Admin login not recognised

mtbwales · June 13th, 2005, 07:56 AM

This may be related to this problem:

cant login to reviews?

I've done a fresh install of 2.91, I've created all of my categories and uploaded the products. You can see it all here:

http://www.outdoor-equipment-review.com

Now, the problem is that if I try to log in as the admininstrator using the correct username and password it tells me that I'm not registered !

Sometimes I can then click on home and that redraws the page with the admin link in it but mostly it doesn't.

I've checked in the database and the username and password are set correctly, the cookie domain is also set correctly.

I've tried reading the cookie set by my domain. It looks ok - it stores the password correctly although it refers to a host rather than a domain.

Any ideas any one ?

I'm hoping to do some customisation to the site and launch it to 12,000 people later this week but can't as I cannot log in !

Thanks in advance

Phil

mtbwales · June 14th, 2005, 07:01 AM

In the abscence of a response from tech support I've done some further digging around. It appears that the passwords should be stored in the database using md5 encryption when using the built in authentication.

Except that they aren't - as a result the user types the password into the login box and it automatically fails because this is md5'd and the compared to the stored password in the database (which isn't).

The 'sometimes works, sometimes doesnt' behaviour comes from the fact that when installing ReviewPost, the password cookie is set when the Admin user is set up. As long as you don't log out and the cookie doesn't expire you can still access all of the admin functions.

Once the cookie expires then you can't log back in . . . .

So, the next problem - I've imported in 12,000+ users, created passwords for them (and md5'd) them and set their usergroup but none of them can log in.

Any ideas why ?

Chuck S · June 14th, 2005, 07:38 AM

Well I have seen this happen about 1 in a 50 installs with the password being passed plain not md5 although looking at the coding there is no explanation why.

All you can do for that admin login is change it manually or use the forgot password link. This only seems to be an install quirk sometimes as regular users register fine.

As far as your imported users my honest answer is I can only speculate. You imported users meaning you wrote some custom script to throw users into the reviewpost database. There could be several things wrong in this scenerio.

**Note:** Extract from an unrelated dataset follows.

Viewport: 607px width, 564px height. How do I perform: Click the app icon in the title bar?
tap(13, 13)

Are the stored passwords md5?

Where the usernames stored correctly in the database?

Did you assign them a usergroupid?

mtbwales · June 14th, 2005, 04:29 PM

All I did was create an SQL file which took the usernames and email addresses from an ancient Postnuke install and then generated random passwords. Each user was inserted into RP like this:

INSERT INTO rp_users (userid, username, password, email, joindate) VALUES ('NULL', 'petersrice', ''password, 'email@yaddress', NOW());

I then did an update to convert all passwords to md5 like this:

UPDATE rp_users SET password=md5(password);

All passwords are stored as md5 versions, the usernames are correct and I've assigned a usergroup of 4. Is anything else used to authenticate a user such as an IP, registration date etc because that's all I can think of that's missing.

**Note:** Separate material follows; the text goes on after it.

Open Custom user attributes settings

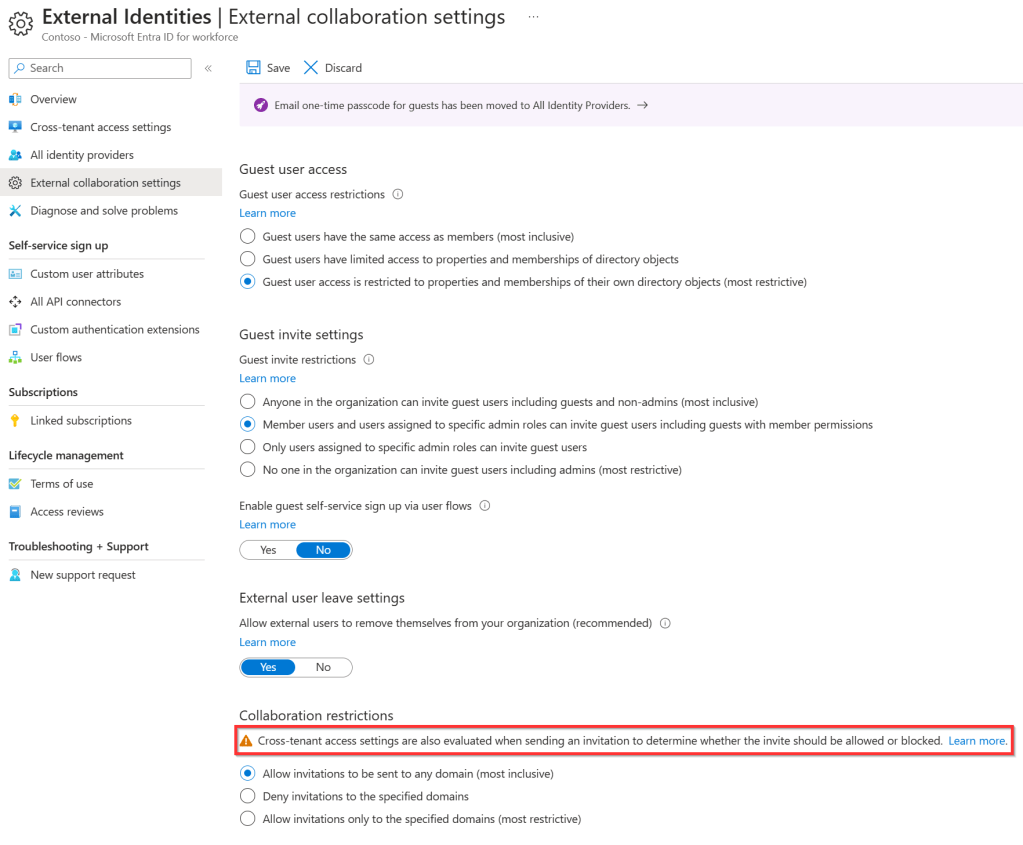coord(85,273)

Chuck S · June 14th, 2005, 04:59 PM

How do the users know there random password?.

Obviously the issue here is the authentication of the password from what I am seeing. The only way to truly set things right at this point I would say is make a random password md5 like password and issue a mysql statement to update password to this password minus the admin user

mtbwales · June 15th, 2005, 05:09 AM

Quote:

How do the users know there random password?.

The users will get their password when I mail out my next newsletter to them from my main website MTB-Wales.com. Their username is the sam on the main site. NB: the 'password' in the SQL statement above is random !

Quote:

The only way to truly set things right at this point I would say is make a random password md5 like password and issue a mysql statement to update password to this password minus the admin user

That's what I did - currnetly only the admin user can log in

mtbwales · June 15th, 2005, 06:22 AM

Figured it out - initially I created random passwords and imported these into the rp_users table. I then did an update on each converting it to an md5 using the MySQL MD5 function. This yields a different MD5 hash to the PHP one.

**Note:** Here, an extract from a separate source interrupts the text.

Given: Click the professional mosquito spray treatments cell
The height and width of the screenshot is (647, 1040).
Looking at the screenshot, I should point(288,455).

In practice this means that although the users password is entered during the login process, and it's converted to the MD5 version by PHP, it won't match the MySQL'd MD5 version in the database. So the user can't log in !

ncg · June 15th, 2005, 07:58 PM

i was having this problem forever, i found the problem is that you might have fogotten to put your tables prefix into the settings. i forgot this everytime and i had endless problems and then i finally noticed that box in the setup and put the right data and was good to go problem free.